This study addresses the limited generalization performance of standard norm-based regularization in neural networks when dealing with high-dimensional or feature-correlated settings, where conventional methods inadequately control model complexity. To overcome this, the authors propose two covariance-aware adaptive regularization techniques: first, incorporating the input feature covariance structure into ℓ₂ weight decay to refine ridge-type penalties; second, combining ℓ₁ sparsity with covariance-informed ℓ₂ regularization to achieve structured sparsity.
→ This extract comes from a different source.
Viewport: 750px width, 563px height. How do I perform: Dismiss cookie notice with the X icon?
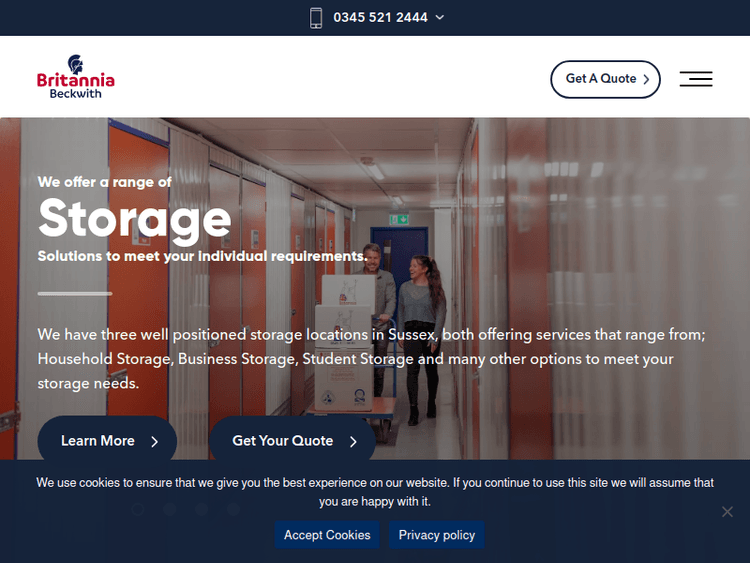click(727, 512)
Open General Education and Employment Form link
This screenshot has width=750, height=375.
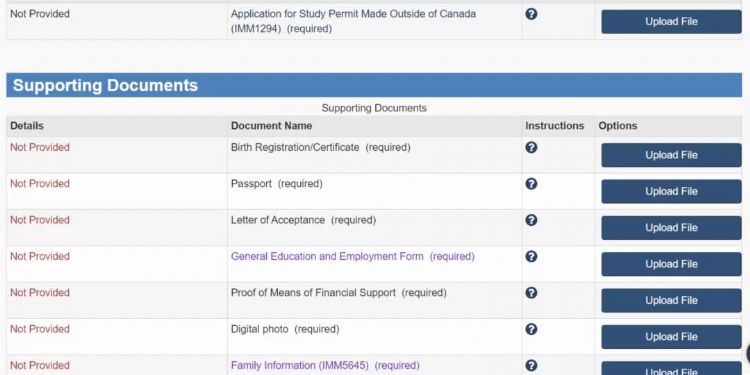(x=327, y=256)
By innovatively embedding feature covariance information into classical Lasso and ridge regression frameworks, the approach enables more precise complexity control. Extensive experiments on Monte Carlo simulations and real-world datasets—including building cooling load prediction and leukemia cell classification—demonstrate that the proposed methods significantly outperform traditional regularization strategies and substantially enhance model generalization.

In this paper, we study norm-based regularization methods for neural networks. We compare existing penalization approaches and introduce two regularization strategies that extend classical ridge- and lasso-type penalties to neural network models. The first strategy modifies weight decay by incorporating the covariance structure of the input features into a ridge-type $\ell_2$ penalty, allowing regularization to account for feature dependence. The second combines an $\ell_1$ sparsity penalty with covariance-aware $\ell_2$ regularization, producing neural network weights that are both sparse and structurally informed. Monte Carlo simulations are used to evaluate these methods under different data-generating settings, followed by two real-data applications on building cooling-load prediction and leukemia cell-type classification from high-dimensional gene expression data. Across simulated and real-data examples, the proposed regularizers improve predictive performance on unseen data and provide more effective complexity control than standard norm-based penalties, particularly when features are correlated or high-dimensional.